*DATA*:

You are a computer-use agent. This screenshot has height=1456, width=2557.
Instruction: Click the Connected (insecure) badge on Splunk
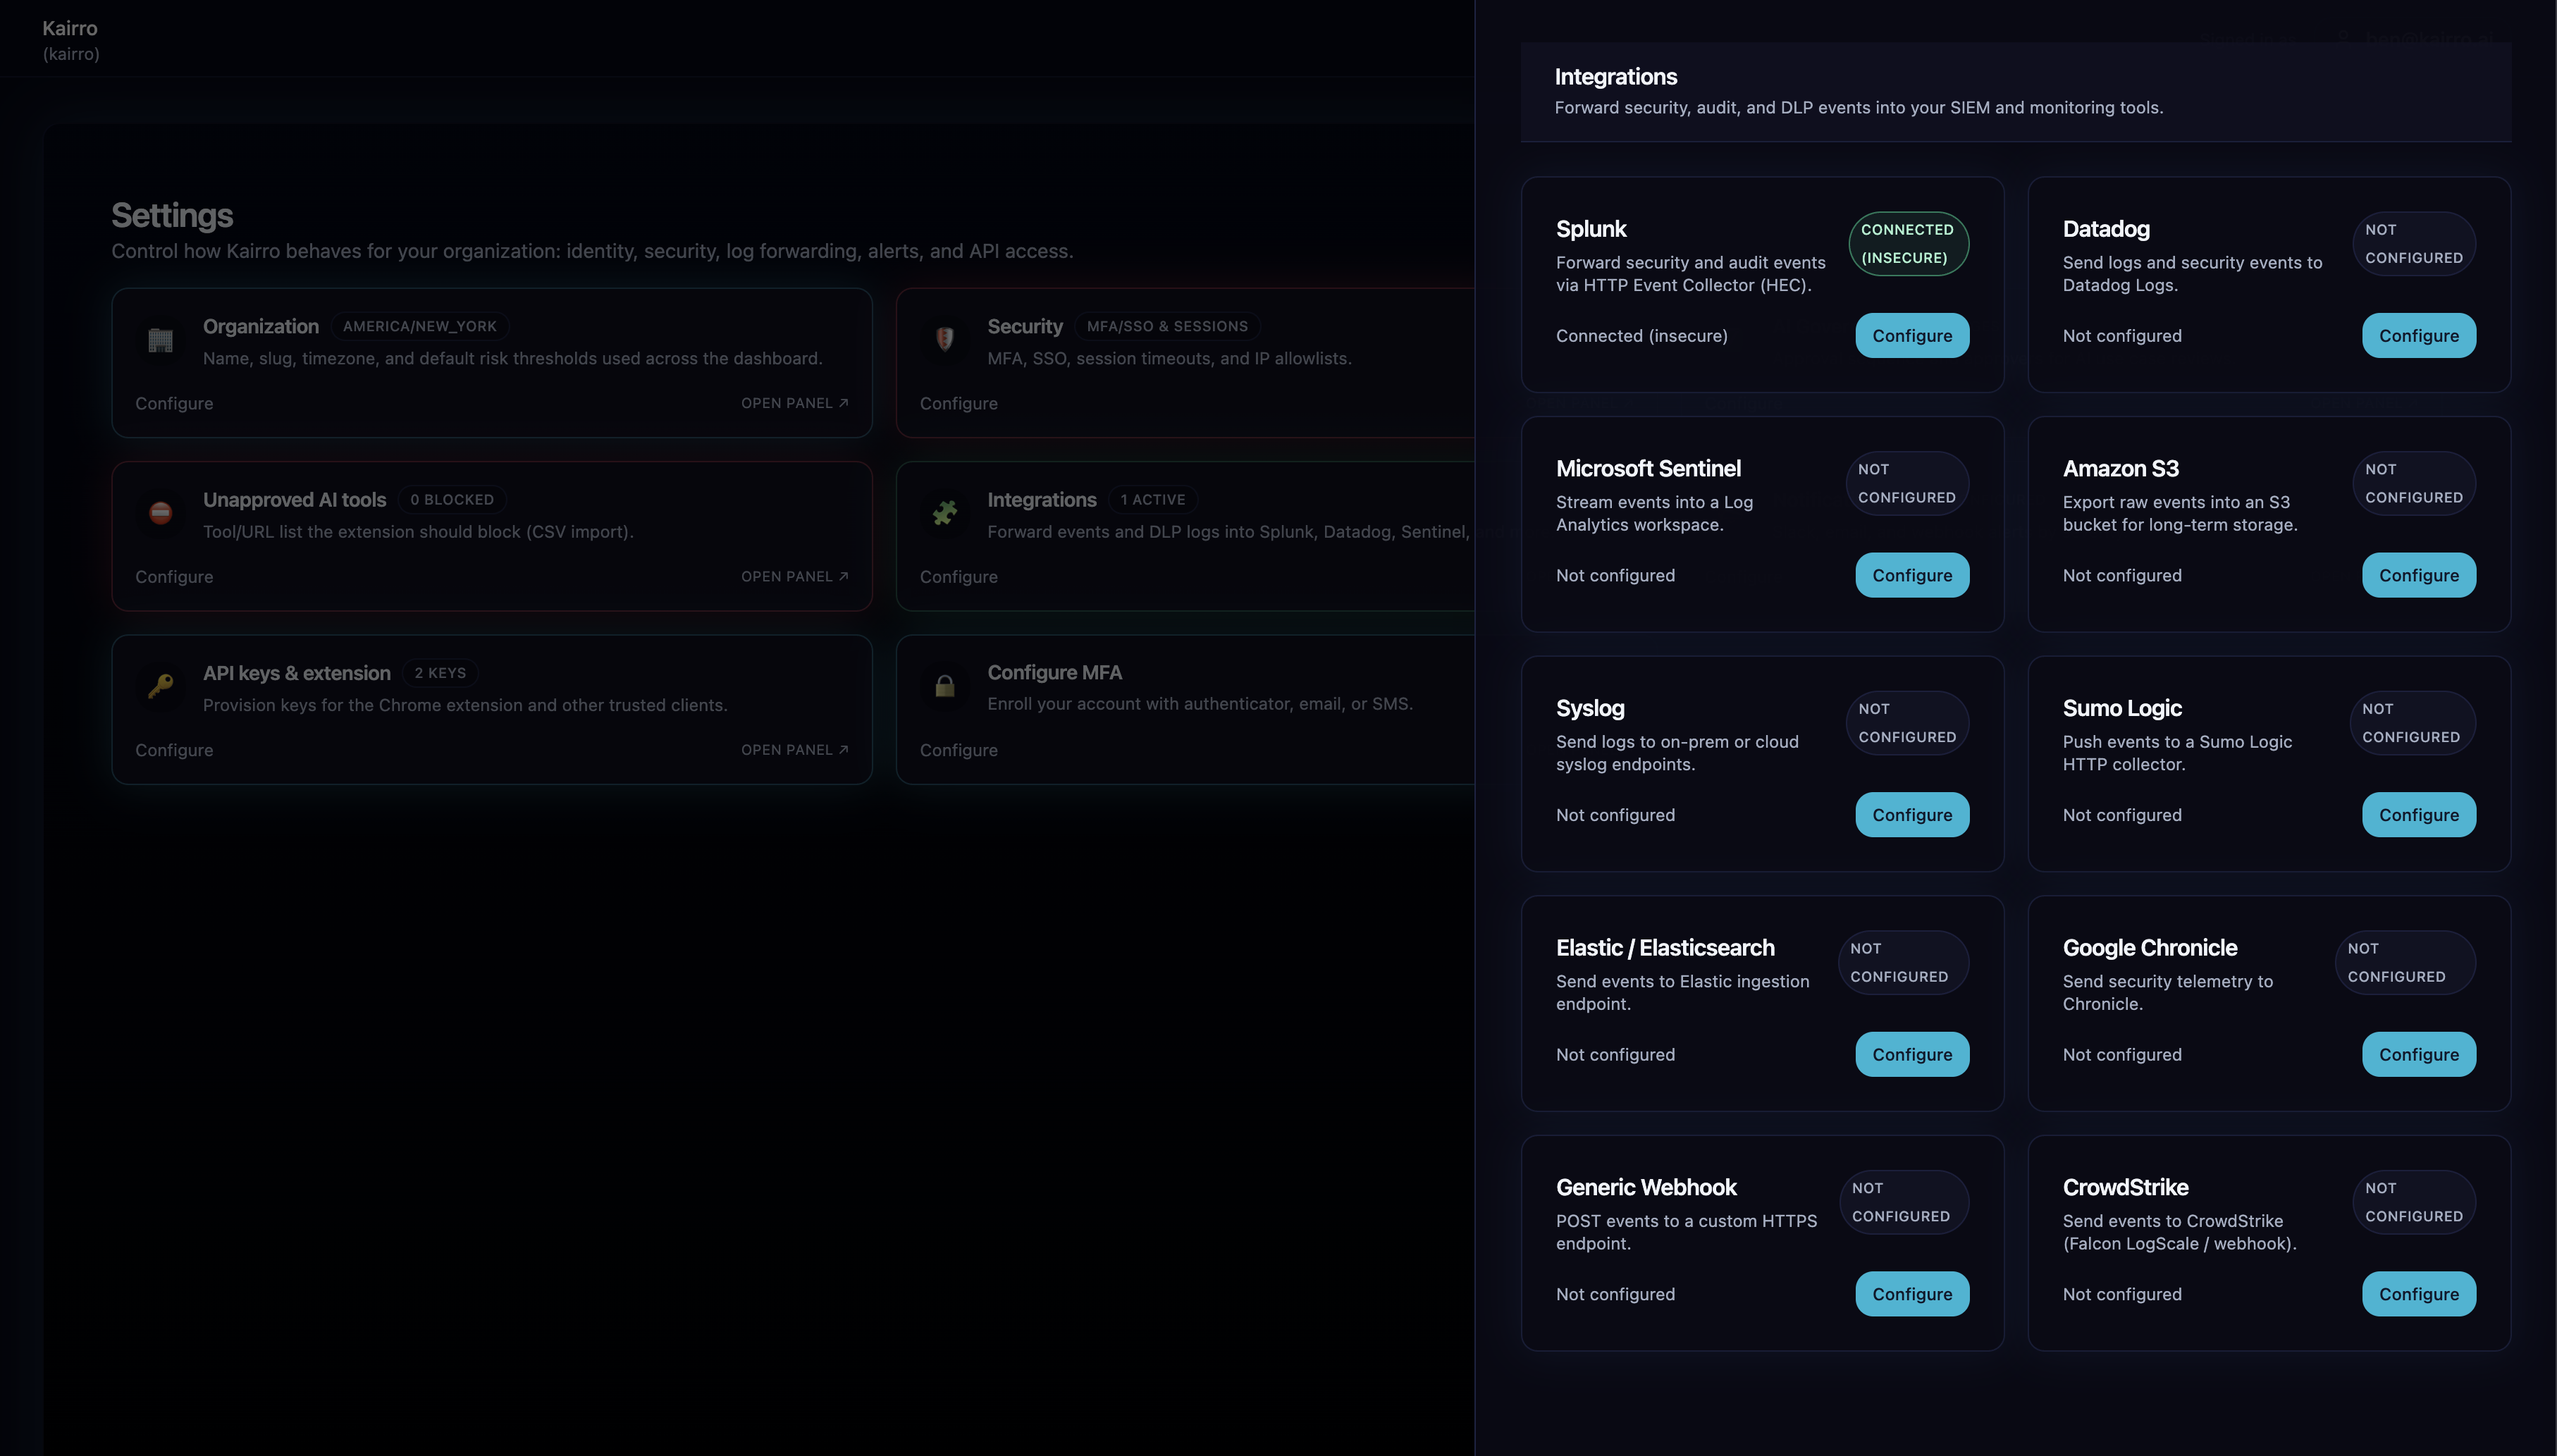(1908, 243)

* * *

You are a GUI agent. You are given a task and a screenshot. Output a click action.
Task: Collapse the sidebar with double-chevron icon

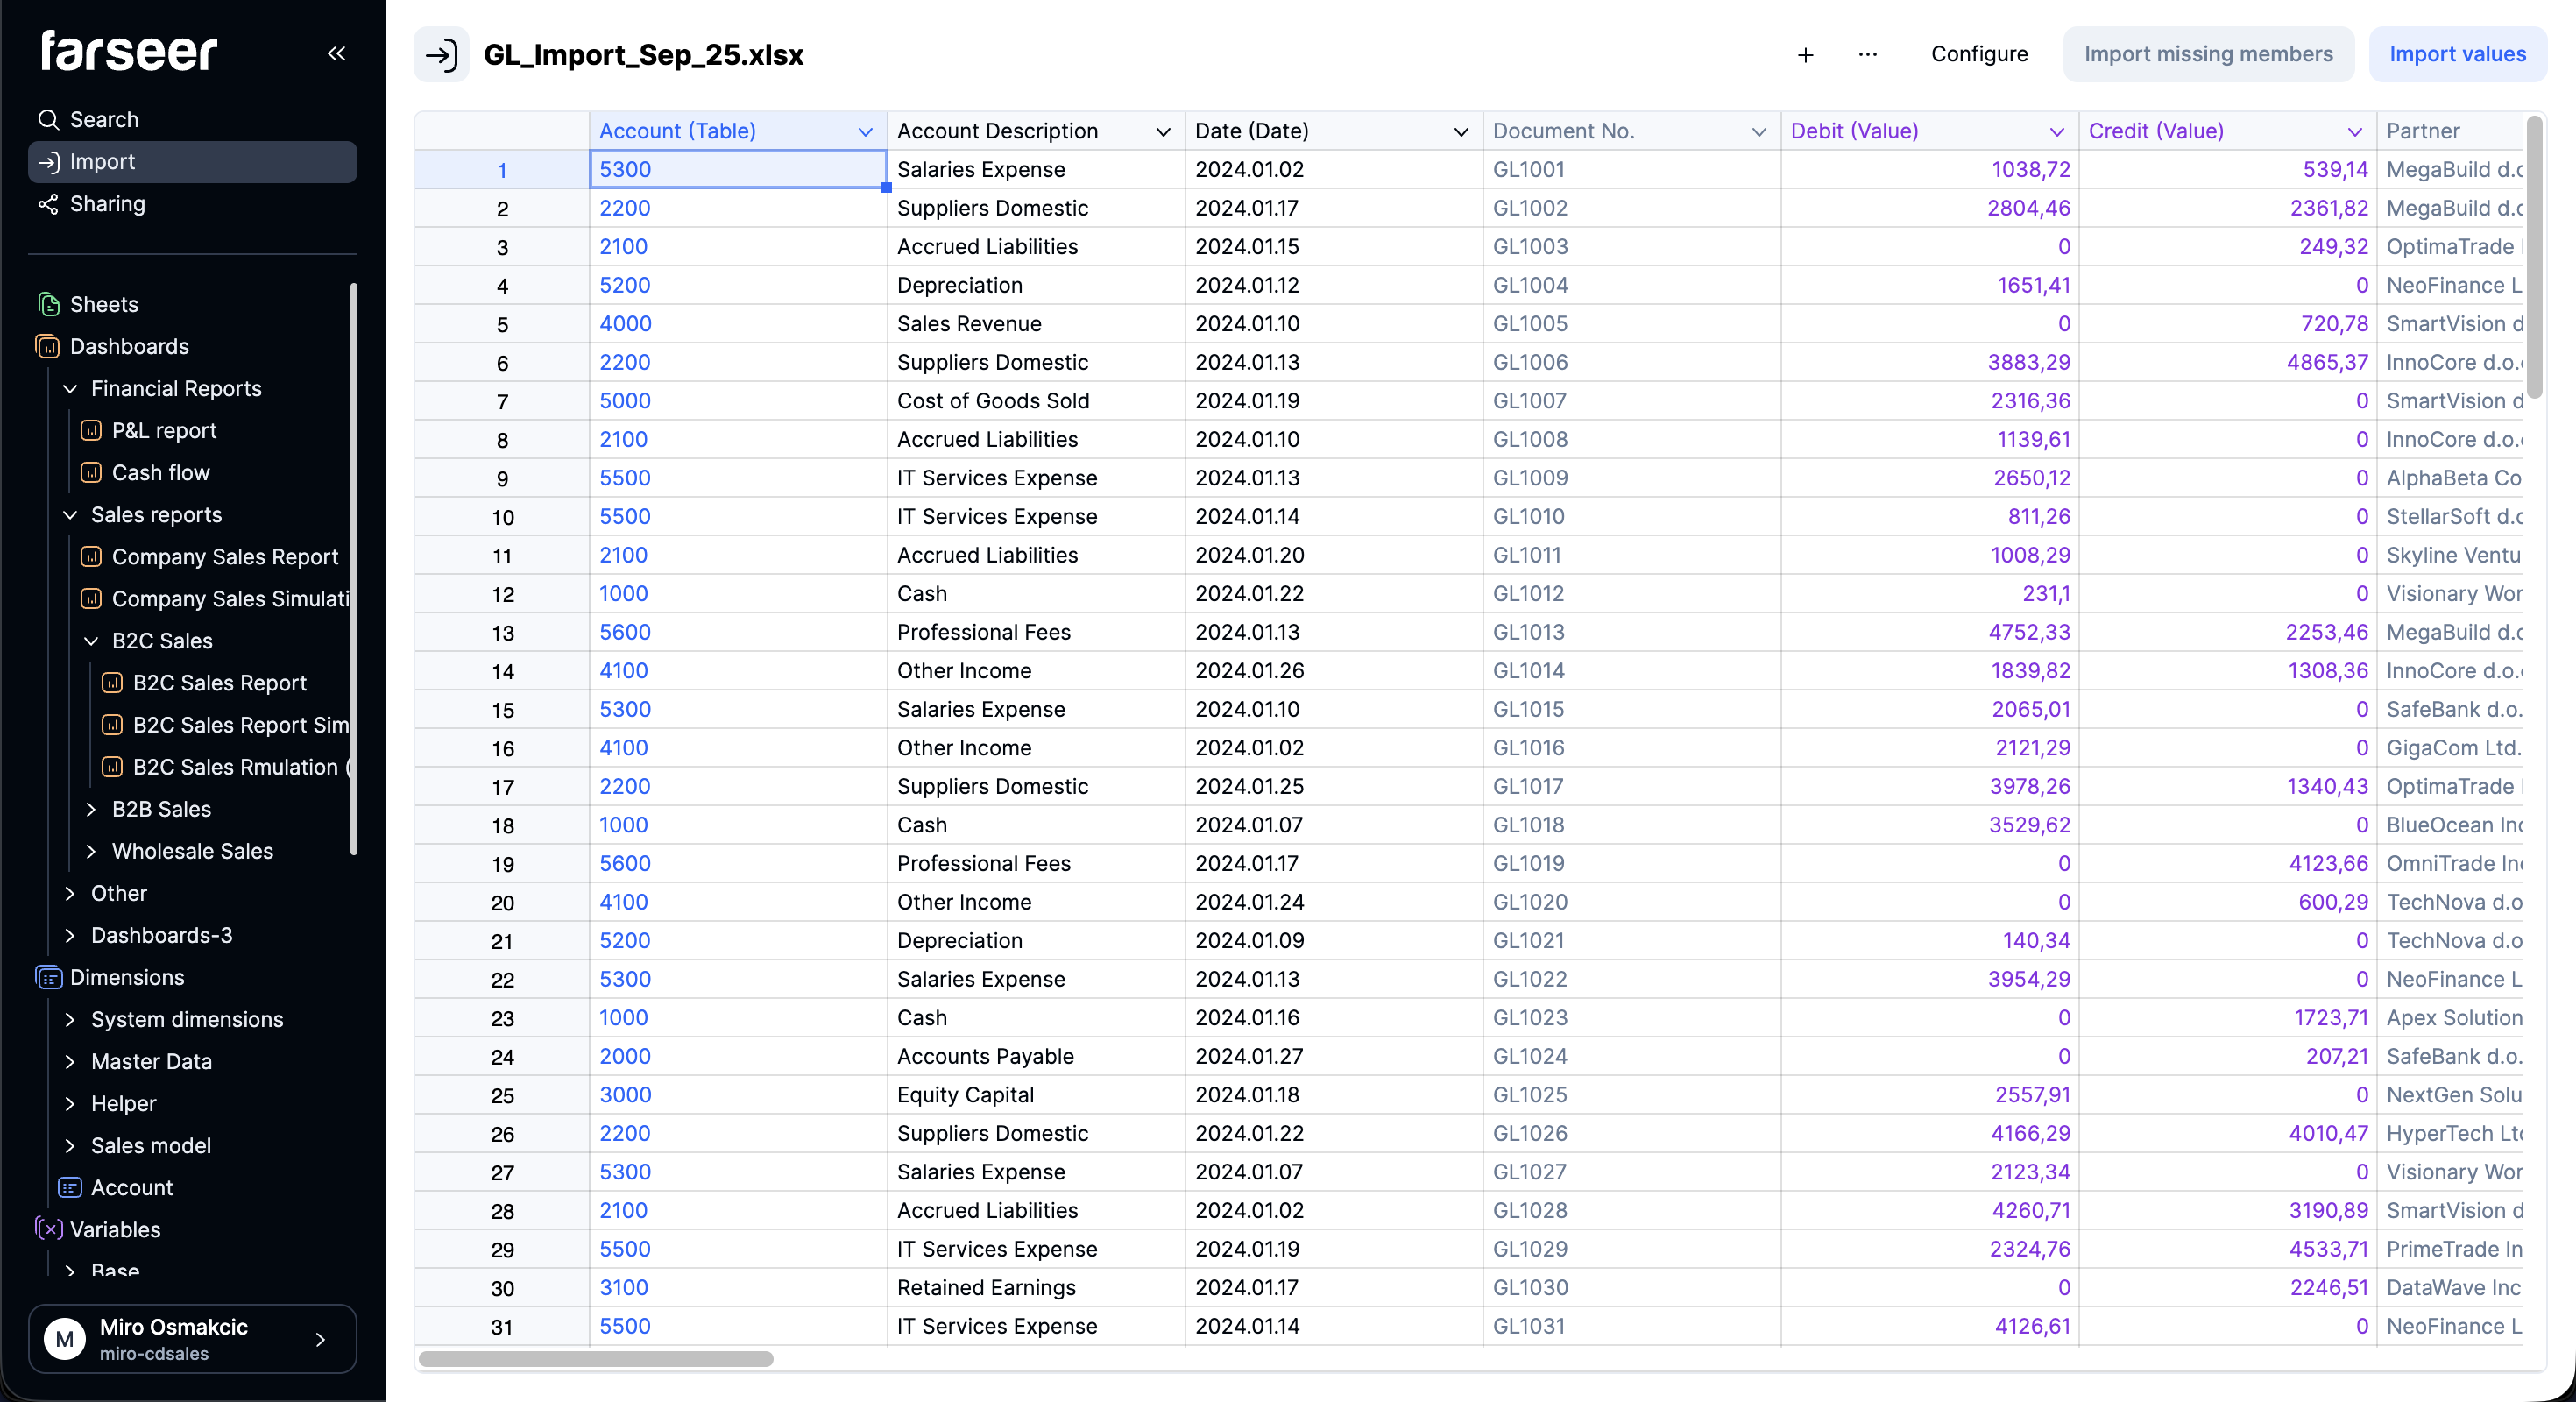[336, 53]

*WHAT IS REQUIRED*: For each line in the entries that holds "agent", return that line.

*WRITTEN RESPONSE*:
You are a computer-use agent. This screenshot has height=1456, width=2557.
You are a GUI agent. You are given a task and a screenshot. Output a click action.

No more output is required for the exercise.